As the last year of current Parliament’s tenure ticks away, the build up to election begins. It is not novel for Federal and Provincial Governments to be most sensitive to public needs and problems in such times. The purpose behind this sudden awakening of a resolve to give the masses some relief is obviously to bag votes in the coming elections. It is expected that people would conveniently forget the misery they have been in for four years and cling on to the sweet memories of popular promises and a few seemingly significant plausible measures taken in the last year and consequently vote for the same people again. Sounds insulting, demeaning even, that one would deem the masses to have such thick skulls and frail memories. But the worst part is that it works, people in great numbers do end up voting for the same people again. The broken promises, the detachment from public will, the inhumane corruption all become a thing of the past and claims like ‘we have learned from our mistakes’ or ‘it took us that long to rectify mistakes of our predecessors’, somehow seem promising.
This, however, is not the only reason voters choose the same people again. Reasons such as party loyalty also play a role; that since one has been voting for one particular party for ages he is hesitant to break the pattern, monotony is after all convenient. Also the fact that masses believe that they do not have a third option outside the two mainstream parties that have dominated the elections for a major portion of the last two decades. One wonders if consistent inept and dismal performance by these mainstream parties would have ousted them from the political scenario or at least diminished their influence, had there been a third option. In the coming elections, at least apparently there seems to be a third option. I, however do not expect that to make much of a difference.
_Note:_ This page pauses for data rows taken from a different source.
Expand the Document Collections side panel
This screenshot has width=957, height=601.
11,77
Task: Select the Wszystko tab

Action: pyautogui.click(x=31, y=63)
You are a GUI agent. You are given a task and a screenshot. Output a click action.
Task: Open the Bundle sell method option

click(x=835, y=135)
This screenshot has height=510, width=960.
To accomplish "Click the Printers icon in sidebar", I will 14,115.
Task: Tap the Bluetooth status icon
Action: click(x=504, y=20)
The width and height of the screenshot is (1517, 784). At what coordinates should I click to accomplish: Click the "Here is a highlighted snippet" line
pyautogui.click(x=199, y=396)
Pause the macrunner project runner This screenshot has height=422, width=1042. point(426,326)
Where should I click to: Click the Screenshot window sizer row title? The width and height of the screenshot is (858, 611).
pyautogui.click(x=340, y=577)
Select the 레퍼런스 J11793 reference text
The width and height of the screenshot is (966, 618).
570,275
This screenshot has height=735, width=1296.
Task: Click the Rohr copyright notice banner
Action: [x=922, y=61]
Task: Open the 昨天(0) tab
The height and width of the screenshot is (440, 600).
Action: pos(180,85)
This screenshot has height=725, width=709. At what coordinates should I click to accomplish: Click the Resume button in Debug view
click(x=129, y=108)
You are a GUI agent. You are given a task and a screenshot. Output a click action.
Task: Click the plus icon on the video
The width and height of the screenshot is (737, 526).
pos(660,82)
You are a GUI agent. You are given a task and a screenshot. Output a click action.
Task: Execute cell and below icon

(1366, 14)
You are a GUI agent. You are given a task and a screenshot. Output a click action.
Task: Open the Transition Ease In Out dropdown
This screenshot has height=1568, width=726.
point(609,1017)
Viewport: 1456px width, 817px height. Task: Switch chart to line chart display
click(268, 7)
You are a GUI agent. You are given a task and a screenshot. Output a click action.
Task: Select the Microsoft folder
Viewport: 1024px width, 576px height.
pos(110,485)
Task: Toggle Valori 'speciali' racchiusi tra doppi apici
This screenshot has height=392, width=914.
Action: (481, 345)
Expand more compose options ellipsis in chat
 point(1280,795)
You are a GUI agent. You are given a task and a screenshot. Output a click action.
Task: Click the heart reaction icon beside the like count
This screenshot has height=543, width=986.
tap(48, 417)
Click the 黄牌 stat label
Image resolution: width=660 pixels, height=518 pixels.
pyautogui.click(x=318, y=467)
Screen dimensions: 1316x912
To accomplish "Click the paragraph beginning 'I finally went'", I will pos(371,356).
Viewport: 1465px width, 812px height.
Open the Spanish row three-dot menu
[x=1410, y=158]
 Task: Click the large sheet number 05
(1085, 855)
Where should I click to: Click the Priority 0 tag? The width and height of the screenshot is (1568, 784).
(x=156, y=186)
The problem is our priorities, the criteria we use to determine who to vote for. For once if the voters put ‘the best man’ criteria over party affiliations, biradiris, financial well being and vote for whoever seems to have the best moral values and a spine that would hold once he sits in the Parliament making decisions affecting our nation’s sovereignty and integrity, it would certainly make a difference, or at least start to make a difference.